Pour un magasin, accepter d'être payé avec la carte Amex [contraction d'American Express, NDLR], c'est se donner les moyens de capter une clientèle plus prodigue que la moyenne, qu'elle soit française ou étrangère - nombre de touristes, notamment américains, en disposent. « Nos clients sont moins sensibles aux prix et cèdent plus facilement aux achats d'impulsion », promet Armand de Milleville, vice-président d'Amex France.

Cette propension à l'achat s'explique par la sélection des titulaires de ce moyen de paiement en fonction de leurs revenus. En outre, ils sont récompensés par l'émetteur en fonction de l'intensité d'utilisation de la carte. Plus les clients s'en servent, plus ils amassent de points cadeaux.

Les magasins veulent donc attirer cette clientèle. Reste à savoir par quels moyens. Coller sur la porte d'entrée du magasin un adhésif pour signaler que les porteurs de la carte sont les bienvenus risque de ne pas suffire. Amex a d'autres « ficelles » pour établir le contact. Il peut indiquer le nom d'un magasin qui vient de rejoindre son réseau sur les relevés de compte envoyés aux clients, voire créer un mailing spécifique pour le leur signaler. Si le service est gratuit pour le magasin, celui-ci n'a pas voix au chapitre. « C'est nous qui déterminons combien de mailings nous envoyons et à qui », indique- t-on chez American Express.
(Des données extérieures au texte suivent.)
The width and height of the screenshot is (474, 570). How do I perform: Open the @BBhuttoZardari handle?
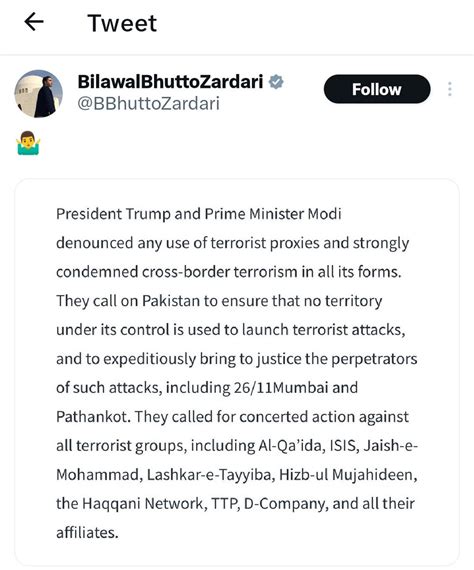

« Identifier les dépensiers »

Les magasins peuvent aussi bénéficier d'actions plus élaborées. Certains hypers organisent, avec l'appui de l'intermédiaire financier, une soirée réservée aux porteurs de la carte. Avant le début de la foire aux vins, par exemple. Les Galeries Lafayette ont institué, depuis une dizaine d'années, une soirée Late Night Shopping une fois par an. Seuls les titulaires de cette carte de paiement peuvent venir faire leurs emplettes. Habitat a aussi recouru à cette formule à deux reprises en 2005 (lire encadré). « Ces opérations sont intéressantes en matière de chiffre d'affaires et d'image. Nous y voyons un moyen d'accorder un privilège à un public qui nous intéresse », analyse Caroline Cooren-Gleizal, la directrice du marketing et de la communication de l'enseigne. Finalement, « notre métier, c'est d'identifier les Français les plus dépensiers pour les orienter vers les magasins », indique Armand de Milleville.

La collaboration avec Amex a cependant des inconvénients, à commencer par son coût. « American Express prélève sur chaque transaction une commission deux fois à deux fois et demie supérieure à celle prélevée sur les autres cartes bancaires », indique-t-on chez Système U, dont 250 magasins acceptent le fameux sésame.

L'autre réserve porte sur le volume d'affaires apporté. Si les clients d'Amex consomment plus que les autres, ils sont encore peu nombreux en France. « Ils ne réalisent que 0,3 % à 0,5 % du chiffre d'affaires dans les magasins qui acceptent la carte », chiffre-t-on au siège de Système U.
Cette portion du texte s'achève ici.